En épocas pasadas encontraban lugar los llamados temiquixmiati, “el conocedor de los sueños” –hombres cuya mirada de noche podía penetrar el mundo sagrado y descifrar los más oscuros enigmas–, y los llamados Libros de los sueños, que eran una especie de guía de interpretación de éstos.
La cosmovisión onírica es un hecho para el mexicano; nos desprendemos a otros mundos en un estado de trance recreado a lo largo de los siglos: “una antigua tradición mesoamericana que encontraba en las imágenes oníricas no meras fantasías, sino revelaciones divinas, signos premonitorios, viajes al inframundo o métodos terapéuticos y de adivinación” (Glockner, 2012). Todo lo que podría funcionar para entender el significado de la vida se encontraba en el sueño.
Del mismo modo, lo que hoy llamamos ensueño se llamaba cochitlehualitztli, pero su concepción era muy distinta, pues hacia referencia al “levantamiento cuando se está dormido”. De manera que el sueño era más que ensueño; significaba el desprendimiento del tonalli para distintos fines. Significaba, por ende, una especie de muerte temporal, que trasladaba el alma al inframundo, a ese espacio inaccesible para el cuerpo humano, donde muchas veces se conecta, también, con las almas ahí encontradas.
El estado de sueño también era una forma en que el tonalli o alma podía entablar una comunicación íntima con sus dioses.
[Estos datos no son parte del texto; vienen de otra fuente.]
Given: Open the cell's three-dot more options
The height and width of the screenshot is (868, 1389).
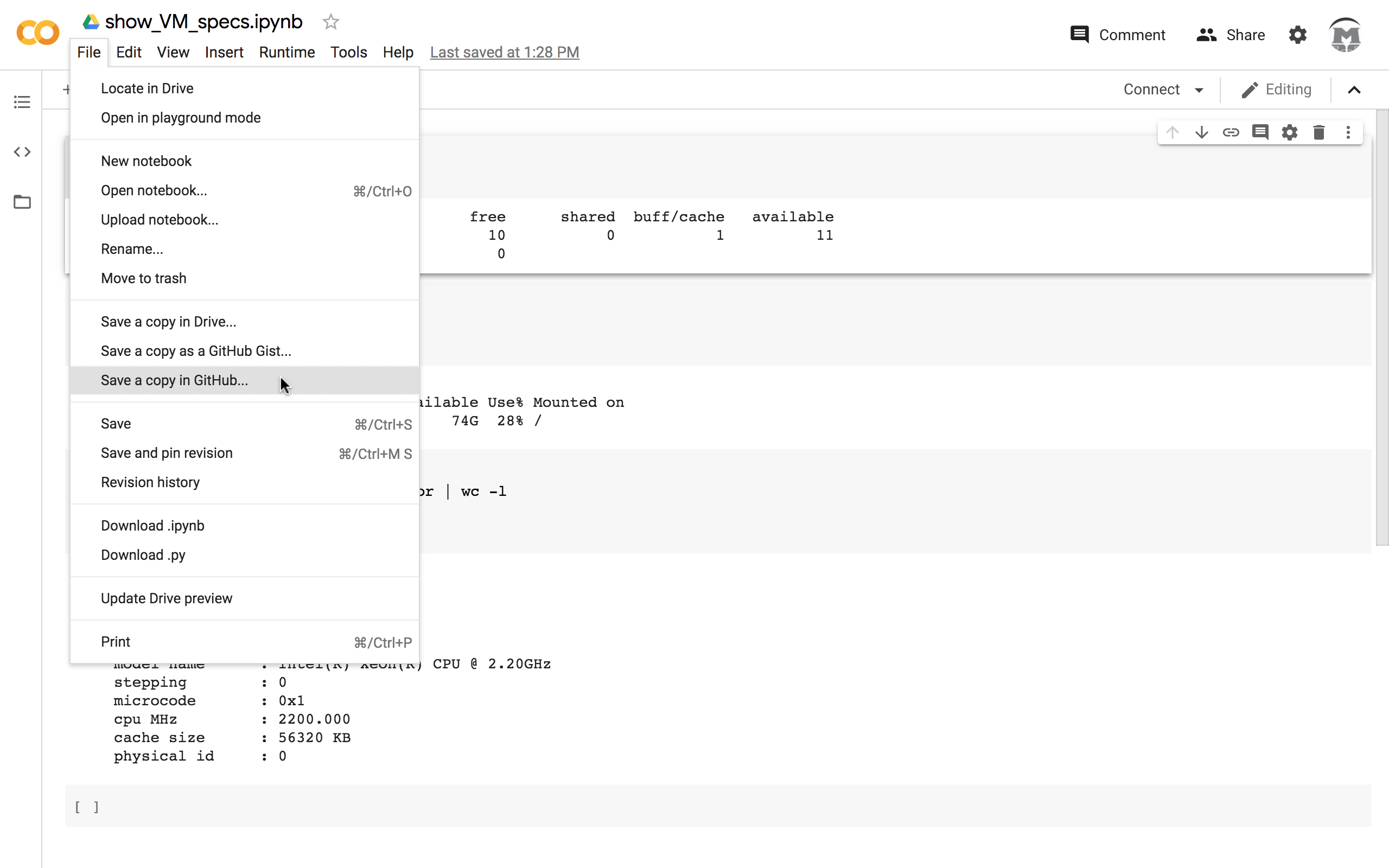Looking at the screenshot, I should tap(1348, 132).
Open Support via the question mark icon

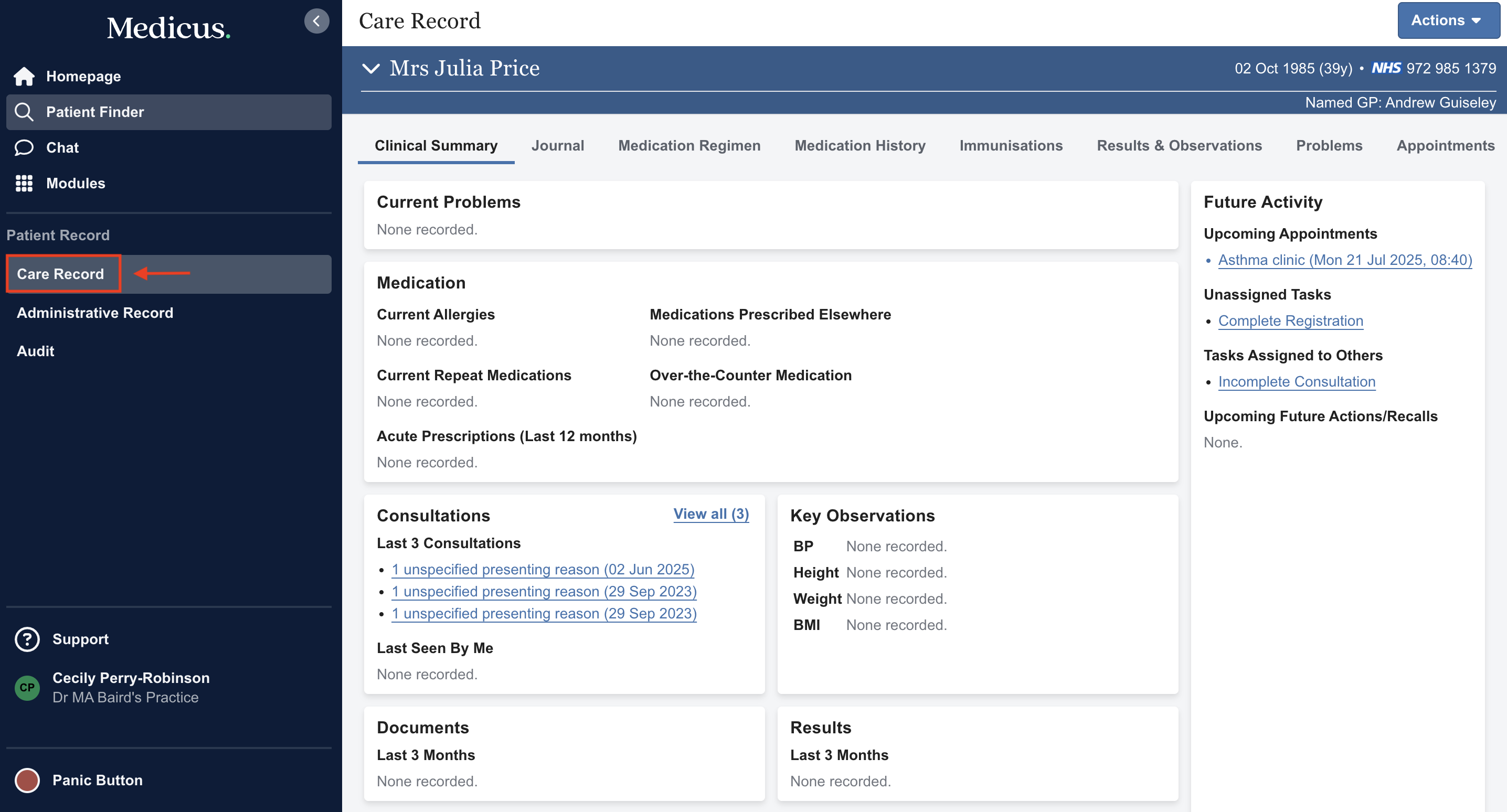point(27,639)
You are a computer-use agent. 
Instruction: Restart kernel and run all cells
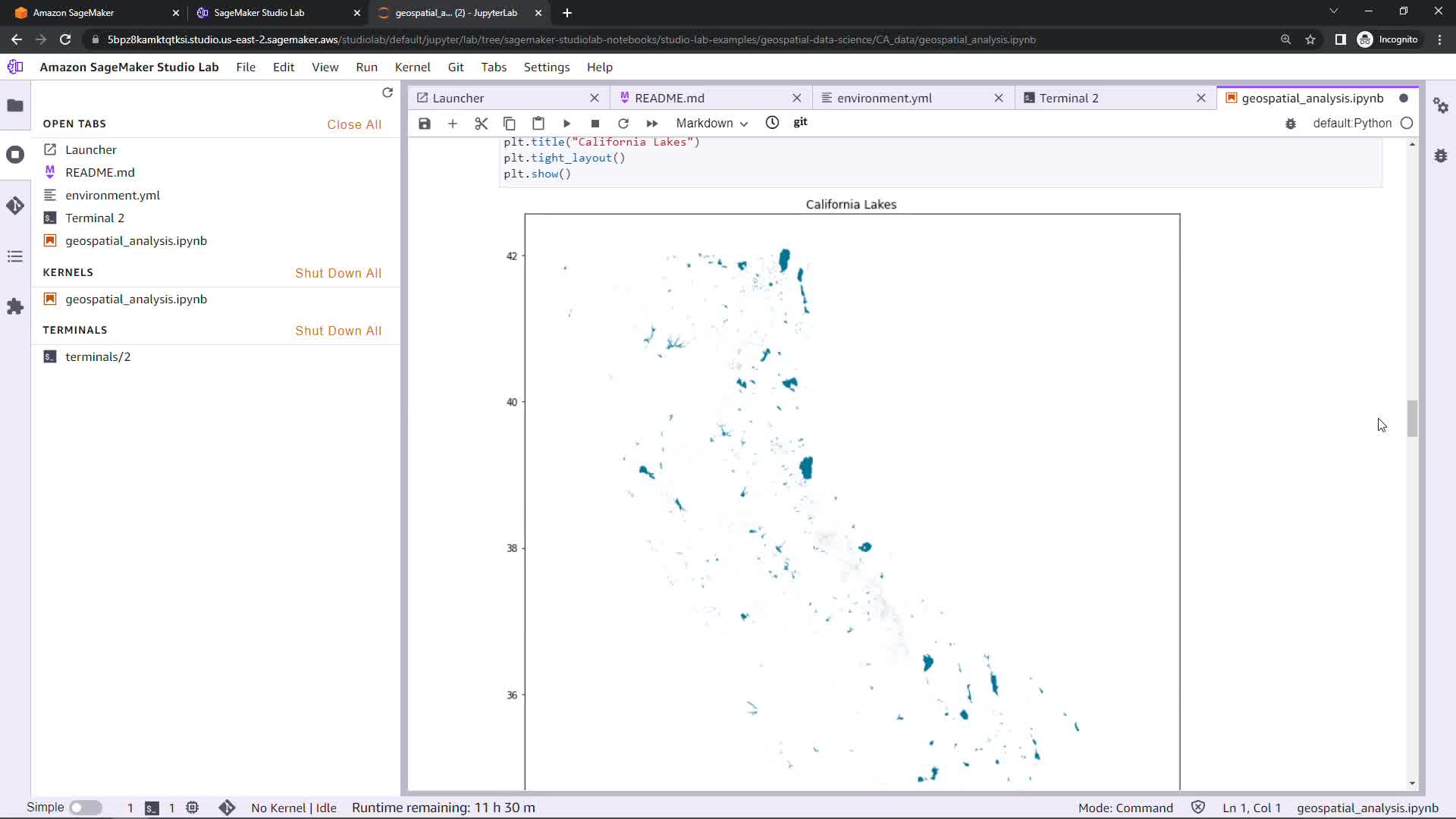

Se encuentran relatos como el de la peregrinación azteca, donde se sabe que Huitzilopochtli guiaba a los hombres a través de los sueños, o las manifestaciones en la actualidad de los “trabajadores del tiempo”, los dioses del clima, o del Popocatépetl con rostro humano en los sueños de los chamanes tiemperos.
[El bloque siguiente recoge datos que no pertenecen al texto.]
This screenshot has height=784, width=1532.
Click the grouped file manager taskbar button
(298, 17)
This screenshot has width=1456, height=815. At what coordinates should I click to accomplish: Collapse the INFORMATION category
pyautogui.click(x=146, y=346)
Otra notable utilidad de los sueños, aún en la realidad indígena actual, es la clarividencia o los signos premonitorios. El ejemplo más popular es la conquista avistada en sueños por Moctezuma y por los sabios más viejos, unos diez años antes de la llegada de los españoles a tierras mesoamericanas. En numerosos rincones de la República Mexicana todavía se pueden ver a hombres y mujeres, “psicólogos autóctonos”, que afirman avistar el futuro en innumerables experiencias oníricas, aunque muy amorfas, y sobre todo metafóricas.
Finalmente se encuentran referencias del sueño con ciertos métodos terapéuticos derivados de la curación chamánica con plantas sagradas. Ésta viene a ser una especie de trance-sueño, en que el chaman puede accesar a los instrumentos necesarios para reconfigurar mentes y destinos, armonizar energías y más extraordinario aún, reconstruir órganos del cuerpo que fueron gastados o no encuentran armonía con los demás elementos. En esencia, este método de curación ha probado ser una herramienta eficiente de sanción en México.
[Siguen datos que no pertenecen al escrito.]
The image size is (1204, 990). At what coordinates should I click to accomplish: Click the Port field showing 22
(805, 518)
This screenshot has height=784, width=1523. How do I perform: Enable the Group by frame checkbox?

Tal parece que los estados de trance conocidos vienen a ser el mismo acto onírico en que los animales pueden accesar a un algo, en un no-lugar, que en esencia es atemporal. Y ese algo, –un instante revelador– demuestra ser la continuidad de nuestro espacio-tiempo finito, donde la información es tal vez más clara de entender que cuando se está despierto. Una prueba, quizá, de que en vida se puede acceder a un universo de información valiosa, una dimensión espiritual ligada a la naturaleza de las cosas.
*Fuentes de consulta:
*DE LA GARZA Mercedes, “Sueño y Éxtasis, visión chamánica de ls náhuas y los mayas”
* GLOCKNER Julio, “Los Volcanes Sagrados”, PRISA ediciones, México, 2012.